§ TEXT BLOCK
-------

Oscar nominations are set to be announced tomorrow morning at 5:30 AM PT (8:30 AM ET). There will surely be a few snubs and surprises, as there always are, but I've got a feeling that consensus thinking is really going to leave its mark this year. The build-up towards nominations is probably as exciting as it gets for awards season, as there's always that glimmer of hope for movies that you'd really like to see make the cut.

Here's a list of some underdogs that I'd like to see grab a surprise nomination tomorrow morning...
  • 127 Hour's Danny Boyle for Best Director
  • The Ghost Writer for Best Picture
  • Biutiful's Javier Bardem for Best Actor
  • Shutter Island's Leonardo Dicaprio for Best Actor
  • Easy A's Emma Stone for Best Actress
  • Conviction's Sam Rockwell for Best Supporting Actor
  • The Ghost Writer for Best Adapted Screenplay
  • Greenberg for Best Original Screenplay
  • Winter's Bone for Cinematography
Final Predictions in major categories after the jump...

Best Picture:
  1. The Social Network: A no-brainer.
  2. The King's Speech: A PGA win gives this one new life.
  3. The Fighter: I still think this one will win the SAG's Best Ensemble award.
  4. Inception: A strong following and Dark Knight guilt ensure this one a spot close to the top.
  5. Black Swan: A divisive genre film, but also a masterful work that simply cannot be ignored by voters. It seems to have a strong core following.
  6. The Kids Are All Right: A strong acting ensemble elevates this one.
  7. True Grit: A box-office and critical powerhouse, but lacking severely in any significant awards. It's struggling to even get any substantial nominations. In terms of Oscar buzz, it's all talk and little action, though appealing to many of the Academy branches will help to score it a nomination.
  8. Toy Story 3: Most will want this to be nominated, but it will lack the necessary amount of high votes to put it in the top tier.
  9. 127 Hours: Poor box-office receipts and voters' hesitancy to see this one greatly diminish its chances of being one of the top elite (it once was considered a possible spoiler) but a strong core following and guild support should ensure it a nomination.

-------

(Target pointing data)
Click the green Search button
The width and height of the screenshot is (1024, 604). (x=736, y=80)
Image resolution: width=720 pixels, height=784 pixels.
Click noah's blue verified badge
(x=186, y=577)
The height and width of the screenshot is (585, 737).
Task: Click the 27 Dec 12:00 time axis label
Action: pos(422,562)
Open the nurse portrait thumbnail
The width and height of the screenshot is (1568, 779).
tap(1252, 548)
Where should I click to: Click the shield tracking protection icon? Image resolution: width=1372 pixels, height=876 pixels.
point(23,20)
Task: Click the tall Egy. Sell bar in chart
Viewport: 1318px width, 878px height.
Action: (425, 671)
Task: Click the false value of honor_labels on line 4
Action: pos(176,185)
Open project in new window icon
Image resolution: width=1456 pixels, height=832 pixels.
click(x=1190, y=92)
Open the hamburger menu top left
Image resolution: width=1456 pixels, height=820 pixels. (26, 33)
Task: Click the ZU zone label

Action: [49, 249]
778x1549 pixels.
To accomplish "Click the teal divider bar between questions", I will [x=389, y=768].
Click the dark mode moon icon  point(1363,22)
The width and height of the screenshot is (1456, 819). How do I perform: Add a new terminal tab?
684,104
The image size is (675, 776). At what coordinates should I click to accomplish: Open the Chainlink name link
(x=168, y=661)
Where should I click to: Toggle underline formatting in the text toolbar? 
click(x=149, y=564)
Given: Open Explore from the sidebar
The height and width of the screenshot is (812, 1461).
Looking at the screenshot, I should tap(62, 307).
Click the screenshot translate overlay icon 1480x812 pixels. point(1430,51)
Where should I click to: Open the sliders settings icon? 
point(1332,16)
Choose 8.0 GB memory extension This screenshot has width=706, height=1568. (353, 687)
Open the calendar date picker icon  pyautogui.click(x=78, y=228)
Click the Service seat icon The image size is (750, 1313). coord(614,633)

-------

§ TO-DO LIST
1: Transcribe the part of the Oscar predictions text that opens with the words containing "4. Inception: A" and closes with "strong core following.".
2: Express the part of the records that opens with the line containing "Given: Open Explore from the sidebar" and runs through the last line of the records as a JSON list of strings, one string per line, with blank lines left out.

§ EXPECTED ANSWERS
1:
4. Inception: A strong following and Dark Knight guilt ensure this one a spot close to the top.
  5. Black Swan: A divisive genre film, but also a masterful work that simply cannot be ignored by voters. It seems to have a strong core following.

2:
[
  "Given: Open Explore from the sidebar",
  "The height and width of the screenshot is (812, 1461).",
  "Looking at the screenshot, I should tap(62, 307).",
  "Click the screenshot translate overlay icon 1480x812 pixels. point(1430,51)",
  "Where should I click to: Open the sliders settings icon? ",
  "point(1332,16)",
  "Choose 8.0 GB memory extension This screenshot has width=706, height=1568. (353, 687)",
  "Open the calendar date picker icon  pyautogui.click(x=78, y=228)",
  "Click the Service seat icon The image size is (750, 1313). coord(614,633)"
]